Di dalam ruang pribadi di lantai dua, Su Xi-er berdiri di samping sementara Pei Qian Hao duduk di sebuah bangku dan memandang Mei Jin Xiu.

Tiba-tiba saja, Mei Jin Xiu berlutut. "Pangeran Hao, keluarga Mei sangat mementingkan reputasinya. Itu juga merupakan kebenaran yang tak terbantahkan bahwa Anda sudah melihat tubuhku. Alhasil, aku hanya dapat memohon pada Anda ...."

Pei Qian Hao menyela Mei Jin Xiu. "Kalau ini adalah apa yang ingin kau bahas, kau bisa keluar sekarang juga."
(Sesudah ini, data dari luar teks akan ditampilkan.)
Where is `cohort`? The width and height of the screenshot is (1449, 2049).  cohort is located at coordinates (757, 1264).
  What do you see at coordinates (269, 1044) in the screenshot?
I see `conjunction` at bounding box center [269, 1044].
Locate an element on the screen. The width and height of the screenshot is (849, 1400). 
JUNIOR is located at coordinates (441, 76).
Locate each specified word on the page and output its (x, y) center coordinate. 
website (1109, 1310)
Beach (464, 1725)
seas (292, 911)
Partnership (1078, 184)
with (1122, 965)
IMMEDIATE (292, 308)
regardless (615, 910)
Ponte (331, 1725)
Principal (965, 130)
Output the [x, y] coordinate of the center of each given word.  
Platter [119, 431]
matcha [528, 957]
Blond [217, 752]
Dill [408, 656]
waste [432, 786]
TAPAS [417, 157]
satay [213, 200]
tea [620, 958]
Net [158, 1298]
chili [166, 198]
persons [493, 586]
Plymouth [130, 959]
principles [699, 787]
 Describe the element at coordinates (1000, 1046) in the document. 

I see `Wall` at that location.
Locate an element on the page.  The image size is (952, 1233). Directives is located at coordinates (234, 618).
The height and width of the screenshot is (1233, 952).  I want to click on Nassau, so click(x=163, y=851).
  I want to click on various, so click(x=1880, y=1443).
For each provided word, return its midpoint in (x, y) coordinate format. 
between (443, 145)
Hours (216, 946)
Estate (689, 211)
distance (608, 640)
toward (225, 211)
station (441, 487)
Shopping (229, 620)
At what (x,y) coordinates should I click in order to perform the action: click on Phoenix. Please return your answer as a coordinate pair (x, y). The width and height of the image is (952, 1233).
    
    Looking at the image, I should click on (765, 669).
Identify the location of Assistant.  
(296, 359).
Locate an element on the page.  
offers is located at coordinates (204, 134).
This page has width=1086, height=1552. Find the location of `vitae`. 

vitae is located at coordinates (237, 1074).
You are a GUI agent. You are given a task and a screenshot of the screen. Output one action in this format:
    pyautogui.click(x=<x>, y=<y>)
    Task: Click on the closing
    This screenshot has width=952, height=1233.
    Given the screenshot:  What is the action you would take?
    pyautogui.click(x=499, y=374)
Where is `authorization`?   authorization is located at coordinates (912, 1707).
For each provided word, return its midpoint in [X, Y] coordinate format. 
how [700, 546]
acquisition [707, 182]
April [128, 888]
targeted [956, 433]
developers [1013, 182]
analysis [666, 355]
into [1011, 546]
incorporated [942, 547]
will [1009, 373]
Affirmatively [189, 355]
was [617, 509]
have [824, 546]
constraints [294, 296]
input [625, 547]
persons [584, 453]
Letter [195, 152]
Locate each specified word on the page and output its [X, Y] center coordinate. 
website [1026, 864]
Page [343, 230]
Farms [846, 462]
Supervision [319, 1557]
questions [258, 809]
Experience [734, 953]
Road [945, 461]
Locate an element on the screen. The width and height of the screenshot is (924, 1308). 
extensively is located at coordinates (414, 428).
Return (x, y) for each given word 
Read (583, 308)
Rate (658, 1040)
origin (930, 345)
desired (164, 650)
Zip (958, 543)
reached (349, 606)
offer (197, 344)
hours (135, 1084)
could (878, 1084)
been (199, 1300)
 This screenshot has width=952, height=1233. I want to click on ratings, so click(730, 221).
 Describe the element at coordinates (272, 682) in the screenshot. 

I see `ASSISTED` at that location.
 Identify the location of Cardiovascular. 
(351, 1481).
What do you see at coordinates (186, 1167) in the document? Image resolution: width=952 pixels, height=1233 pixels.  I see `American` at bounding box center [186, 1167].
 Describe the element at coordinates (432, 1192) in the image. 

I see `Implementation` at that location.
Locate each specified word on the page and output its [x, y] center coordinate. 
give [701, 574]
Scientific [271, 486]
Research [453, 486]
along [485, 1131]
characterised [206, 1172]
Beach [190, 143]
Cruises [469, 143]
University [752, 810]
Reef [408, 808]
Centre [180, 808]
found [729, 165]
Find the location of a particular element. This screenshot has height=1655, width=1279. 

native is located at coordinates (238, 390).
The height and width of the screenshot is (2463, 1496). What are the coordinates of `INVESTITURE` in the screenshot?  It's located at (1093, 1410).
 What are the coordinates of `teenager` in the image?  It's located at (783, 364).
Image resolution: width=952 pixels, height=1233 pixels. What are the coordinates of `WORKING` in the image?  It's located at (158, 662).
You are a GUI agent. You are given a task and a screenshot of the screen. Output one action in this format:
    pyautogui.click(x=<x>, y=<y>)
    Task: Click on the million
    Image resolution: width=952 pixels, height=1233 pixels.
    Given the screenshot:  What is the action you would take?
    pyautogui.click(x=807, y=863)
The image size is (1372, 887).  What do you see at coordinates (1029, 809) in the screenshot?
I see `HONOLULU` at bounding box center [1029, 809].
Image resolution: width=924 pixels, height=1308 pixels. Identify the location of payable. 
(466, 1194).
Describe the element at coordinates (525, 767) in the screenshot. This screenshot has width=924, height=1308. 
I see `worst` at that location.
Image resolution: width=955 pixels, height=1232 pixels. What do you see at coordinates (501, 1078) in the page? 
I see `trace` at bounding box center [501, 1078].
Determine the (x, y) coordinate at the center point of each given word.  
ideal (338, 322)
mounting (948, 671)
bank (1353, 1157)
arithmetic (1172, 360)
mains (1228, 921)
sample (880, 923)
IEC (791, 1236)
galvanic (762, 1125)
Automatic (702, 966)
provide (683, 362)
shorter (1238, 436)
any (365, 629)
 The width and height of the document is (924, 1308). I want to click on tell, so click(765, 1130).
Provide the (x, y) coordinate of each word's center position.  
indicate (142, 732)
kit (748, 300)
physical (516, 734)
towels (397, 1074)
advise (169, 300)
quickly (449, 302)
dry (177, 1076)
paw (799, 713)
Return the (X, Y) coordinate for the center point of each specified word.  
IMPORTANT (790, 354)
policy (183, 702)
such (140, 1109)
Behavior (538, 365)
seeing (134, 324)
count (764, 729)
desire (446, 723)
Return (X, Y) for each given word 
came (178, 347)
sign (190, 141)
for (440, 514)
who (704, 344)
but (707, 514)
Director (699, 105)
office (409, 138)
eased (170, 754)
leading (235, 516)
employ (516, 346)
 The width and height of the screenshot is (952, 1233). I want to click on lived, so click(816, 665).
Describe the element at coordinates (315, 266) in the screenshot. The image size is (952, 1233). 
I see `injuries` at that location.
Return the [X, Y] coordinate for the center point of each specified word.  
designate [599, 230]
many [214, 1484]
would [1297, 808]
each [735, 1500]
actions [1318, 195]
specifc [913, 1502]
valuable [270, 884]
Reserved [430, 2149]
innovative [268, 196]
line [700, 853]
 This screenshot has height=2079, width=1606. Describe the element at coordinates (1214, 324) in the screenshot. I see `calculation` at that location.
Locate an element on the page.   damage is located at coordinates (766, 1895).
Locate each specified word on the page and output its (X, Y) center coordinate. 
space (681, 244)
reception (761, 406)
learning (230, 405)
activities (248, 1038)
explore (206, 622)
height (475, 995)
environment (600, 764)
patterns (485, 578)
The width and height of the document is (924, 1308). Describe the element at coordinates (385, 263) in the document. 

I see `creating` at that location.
"Aku tidak punya saudara, dan selalu berkepribadian liar bahkan ketika aku masih kecil. Kabar tentang apa yang terjadi di antara kita di penginapan di Provinsi Bulan sudah tersebar, dan aku harus menikahi Anda sesuai dengan ajaran leluhur kami. Pangeran Hao, aku tahu bahwa Anda berdiri di antara banyak orang, dan aku tidak berani meminta apa-apa seperti sesuatu yang sembrono seperti cinta. Aku hanya berharap agar Anda dapat membawaku. Selama aku mematuhi ajaran leluhur, para tetua Keluarga Mei tidak akan bisa mengatakan apa-apa."

Mata Pei Qian Hao dingin dan menusuk. "Membawamu masuk sebagai? Sebagai seorang dayang? Status seorang dayang berada di bawah orang biasa. Selain itu, bisnis keluarga Mei tersebar kemana-mana."

Mei Jin Xiu menggertakkan giginya dan pada akhirnya membungkuk hingga kepalanya menyentuh tanah. "Aku tidak meminta posisi sebagai istri resmi atau ce fei. Aku rela menjadi seorang selir."

Seorang individu yang angkuh seperti Mei Jin Xiu, yang semula tidak sudi untuk menyerah, tetapi di bawah tekanan keluarganya, ia tak punya pilihan selain mengatakan bahwa ia rela menjadi seorang selir.

Su Xi-er tertawa kecil, tak repot untuk menyembunyikan penghinaan di dalamnya.

Pei Qian Hao dapat mendengar hinaan itu dalam tawanya. Ia menatap Su Xi-er, kata-katanya melintas dalam benaknya. "Jika aku masuk ke Kediaman Pangeran Hao, itu hanya bisa menjadi seorang Hao Wang Fei!"